▶ [WHAT IS REQUIRED]
How many lines below contain the word "panel"? Reply solely with the number.

▶ [MATERIAL FOR THE TASK]

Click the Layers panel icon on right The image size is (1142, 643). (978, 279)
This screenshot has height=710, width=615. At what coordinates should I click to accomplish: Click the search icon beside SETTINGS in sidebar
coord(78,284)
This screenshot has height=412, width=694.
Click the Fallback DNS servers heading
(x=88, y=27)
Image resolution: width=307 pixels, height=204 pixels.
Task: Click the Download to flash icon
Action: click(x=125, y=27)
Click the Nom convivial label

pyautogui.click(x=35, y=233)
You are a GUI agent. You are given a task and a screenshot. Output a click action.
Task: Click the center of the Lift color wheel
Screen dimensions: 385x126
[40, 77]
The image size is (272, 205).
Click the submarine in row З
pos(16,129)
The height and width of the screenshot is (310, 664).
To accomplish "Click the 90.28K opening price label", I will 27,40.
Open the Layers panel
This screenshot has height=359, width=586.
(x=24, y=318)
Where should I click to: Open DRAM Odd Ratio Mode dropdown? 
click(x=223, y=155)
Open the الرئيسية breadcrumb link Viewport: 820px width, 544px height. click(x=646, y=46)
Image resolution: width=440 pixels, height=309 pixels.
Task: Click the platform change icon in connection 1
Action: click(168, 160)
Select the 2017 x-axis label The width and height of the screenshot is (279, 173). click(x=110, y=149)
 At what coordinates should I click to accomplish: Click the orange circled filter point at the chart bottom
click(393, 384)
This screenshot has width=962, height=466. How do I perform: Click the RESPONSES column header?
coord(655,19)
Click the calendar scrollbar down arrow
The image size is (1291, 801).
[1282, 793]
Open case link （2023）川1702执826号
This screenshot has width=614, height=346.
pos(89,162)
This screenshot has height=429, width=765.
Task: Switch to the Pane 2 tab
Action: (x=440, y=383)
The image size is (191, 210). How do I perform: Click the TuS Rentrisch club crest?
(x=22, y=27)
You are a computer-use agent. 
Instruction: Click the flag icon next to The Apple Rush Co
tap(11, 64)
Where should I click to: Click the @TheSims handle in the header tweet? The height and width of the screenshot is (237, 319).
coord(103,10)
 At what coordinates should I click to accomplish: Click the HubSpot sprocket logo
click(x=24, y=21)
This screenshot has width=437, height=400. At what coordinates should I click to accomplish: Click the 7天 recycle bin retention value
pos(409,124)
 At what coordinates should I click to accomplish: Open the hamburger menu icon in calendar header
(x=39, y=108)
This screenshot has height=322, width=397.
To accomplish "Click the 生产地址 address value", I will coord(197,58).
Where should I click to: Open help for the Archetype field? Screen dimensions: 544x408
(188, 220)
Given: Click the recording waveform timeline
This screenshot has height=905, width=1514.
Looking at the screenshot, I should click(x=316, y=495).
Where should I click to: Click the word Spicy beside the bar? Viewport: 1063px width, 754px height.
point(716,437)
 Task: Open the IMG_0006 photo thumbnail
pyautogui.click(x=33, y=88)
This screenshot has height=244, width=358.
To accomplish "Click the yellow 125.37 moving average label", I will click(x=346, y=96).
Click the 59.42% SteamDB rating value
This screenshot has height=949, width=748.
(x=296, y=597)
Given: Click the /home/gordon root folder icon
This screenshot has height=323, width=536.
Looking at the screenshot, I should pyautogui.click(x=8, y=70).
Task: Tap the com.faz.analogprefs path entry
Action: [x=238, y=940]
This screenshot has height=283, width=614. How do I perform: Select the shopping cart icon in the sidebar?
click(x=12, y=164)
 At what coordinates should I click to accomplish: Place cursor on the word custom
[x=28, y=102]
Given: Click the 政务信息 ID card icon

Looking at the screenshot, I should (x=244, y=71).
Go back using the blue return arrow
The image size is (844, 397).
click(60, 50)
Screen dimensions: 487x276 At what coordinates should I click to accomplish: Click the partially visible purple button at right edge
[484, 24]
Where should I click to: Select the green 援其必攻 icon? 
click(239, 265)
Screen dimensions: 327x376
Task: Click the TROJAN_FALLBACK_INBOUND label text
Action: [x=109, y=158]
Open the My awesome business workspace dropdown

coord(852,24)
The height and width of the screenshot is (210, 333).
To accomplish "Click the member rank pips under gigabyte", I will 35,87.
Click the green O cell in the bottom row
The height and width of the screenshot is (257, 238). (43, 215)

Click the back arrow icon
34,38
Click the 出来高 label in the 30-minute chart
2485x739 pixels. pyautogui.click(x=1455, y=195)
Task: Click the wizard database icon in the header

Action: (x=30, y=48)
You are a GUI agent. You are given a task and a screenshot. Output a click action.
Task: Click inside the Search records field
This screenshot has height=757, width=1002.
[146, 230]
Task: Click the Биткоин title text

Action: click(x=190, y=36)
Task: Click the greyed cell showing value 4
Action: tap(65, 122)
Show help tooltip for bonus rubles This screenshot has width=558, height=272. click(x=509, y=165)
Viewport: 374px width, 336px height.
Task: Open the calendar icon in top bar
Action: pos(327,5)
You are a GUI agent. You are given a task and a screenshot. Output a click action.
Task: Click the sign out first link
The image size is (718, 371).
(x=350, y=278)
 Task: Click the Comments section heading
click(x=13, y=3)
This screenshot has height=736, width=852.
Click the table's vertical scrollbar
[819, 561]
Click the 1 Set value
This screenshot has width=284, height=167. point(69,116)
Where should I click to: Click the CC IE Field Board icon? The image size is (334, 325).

▶ [RESPONSE]
2